Editor's Note: This is a free preview of a feature appearing in the November issue of Diehard in which Curt Schilling, David Ortiz, Josh Beckett and Mike Timlin discuss how they have thrived in October. To read the entire piece, subscribe to Diehard now by clicking the link at the end of this story!

Curt Schilling
"I just lost the World Series for us…and then the magic happened."

Curt Schilling has cemented his reputation as the best big-game postseason pitcher of his generation—and bolstered his Hall of Fame candidacy—by going 7-2 with a 2.06 ERA in 15 playoff starts for the Phillies, Diamondbacks and Red Sox. His focus was particularly sharp during his final two starts of the 2004 postseason, when he allowed one run in 13 innings against the Yankees and Cardinals despite pitching on a famously bleeding right ankle. At 40, Schilling hopes for one more chance to live up to his past this October.

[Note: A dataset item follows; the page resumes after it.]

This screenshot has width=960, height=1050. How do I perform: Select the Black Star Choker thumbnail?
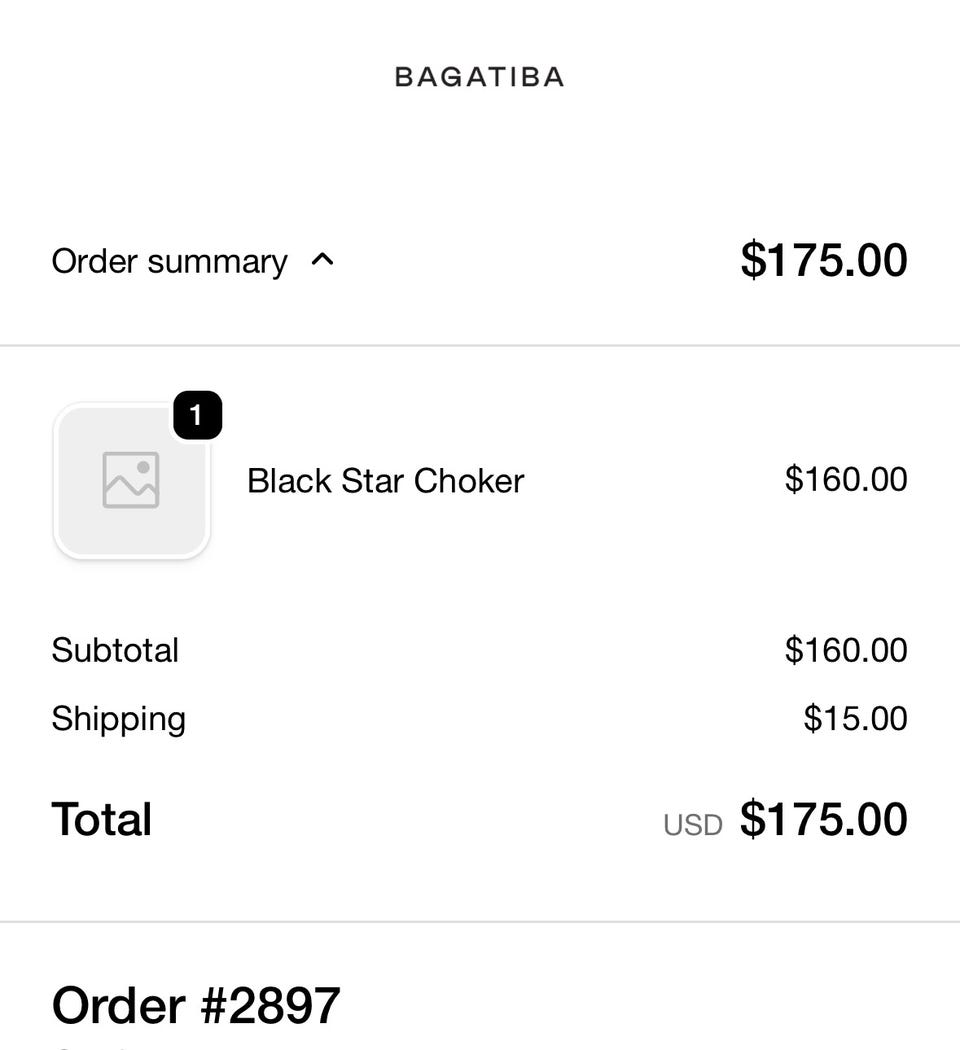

I don't know the method. I just know that you understand that October is about being better than you've been—all year. And you don't give yourself a choice. It's the ultimate win or go home. It's always been a positive for me.

[In 1993], I had a good postseason—pitched two games against the Braves and we ended up beating the Braves [in the NLCS]. And Game One of the World Series [when he allowed seven runs in 6 1/3 innings against the Blue Jays], I tried to kind of reinvent myself and be a different pitcher, to try and trick people. And I realized that was not how you win in October. And with the exception of the first Yankees game [in the 2004 ALCS], that's kind of the approach every time I've taken the ball.

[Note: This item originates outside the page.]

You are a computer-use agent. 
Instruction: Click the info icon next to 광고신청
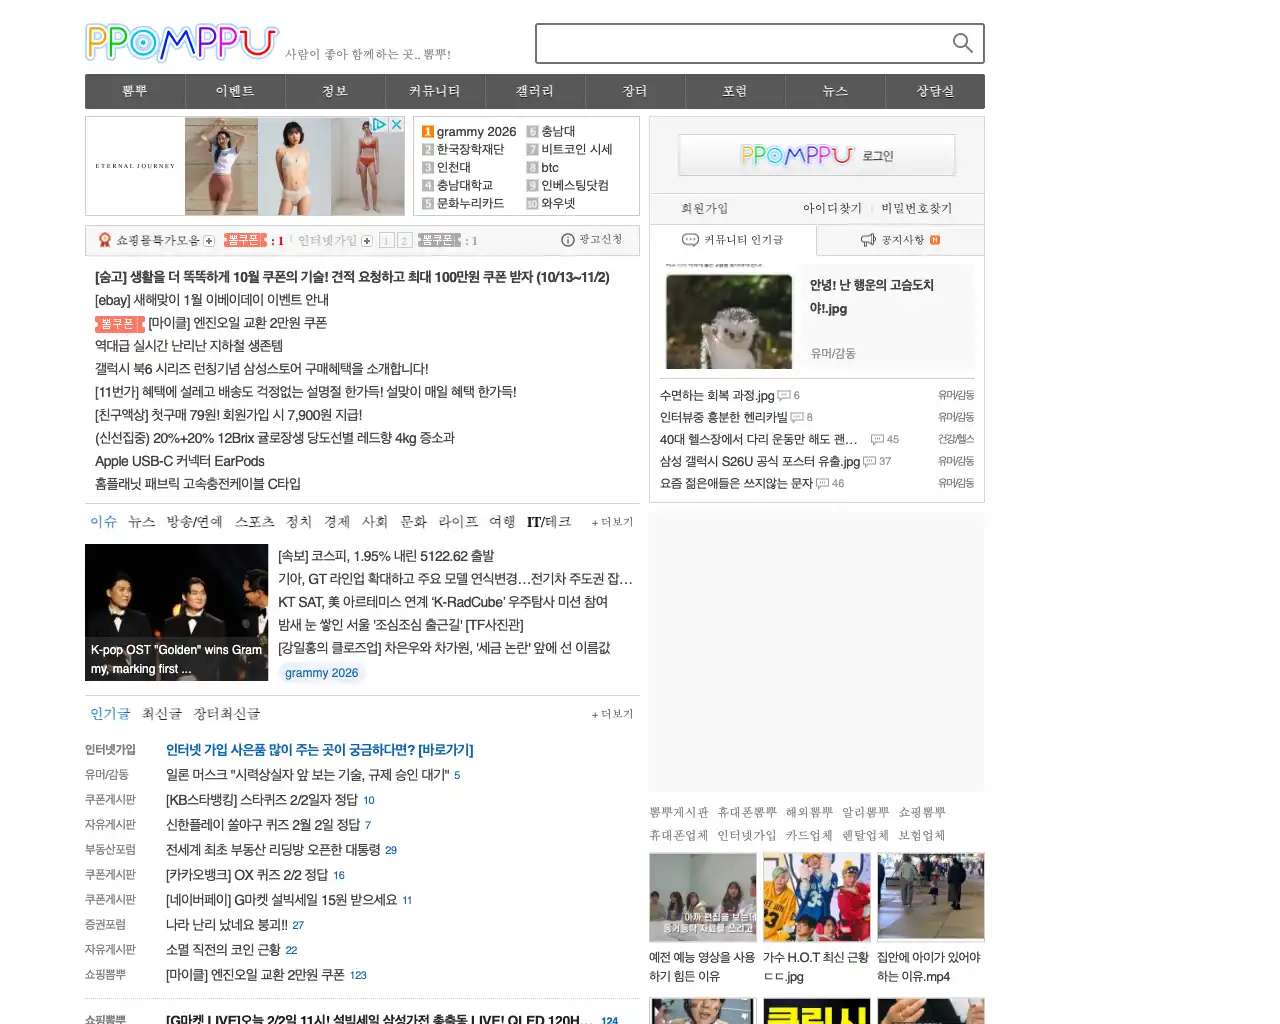tap(568, 240)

Game Seven of the [2001] World Series—it's one game for all the marbles. And it was just probably the most focused I've ever been, that stretch of time in the postseason, that I've ever been. And we executed almost flawlessly up until the seventh, eighth inning. It was unforgettable. Unforgettable.

As soon as [Alfonso Soriano's solo homer in the eighth inning] landed [and gave the Yankees a 2-1 lead], I looked into the Yankees bullpen and [Mariano] Rivera was taking his jacket off or whatever he was doing—it's over, I just lost the World Series for us. And it was crushing for about 10 minutes. And then the magic happened.

There was just no possible way [his ankle injury would allow him to pitch normally in 2004]. In retrospect, I can say [that]. But going in, I wasn't thinking it. But I just couldn't do it. And it was probably one of the most disappointing games of my entire career. And that was the game, that was the series, I thought they brought me here for. And to not be able to deliver that—it was a crushing loss. We ended up winning a couple games and [he] got another start and some good stuff happened.

It wasn't [so much] a focus on executing a game plan as there was just trying to stay out there. And that doesn't work in the regular season, much less the postseason. It was a very spiritual experience. When I look back on it, it went way beyond the baseball field for me. So I don't put that with any game I've ever pitched.

We've got to make [the playoffs]. One of the things that I think that people think of when they think of me is the ability to pitch in the big game. And if we get there, and get another chance to put that back on the line again—it's nerves, absolutely.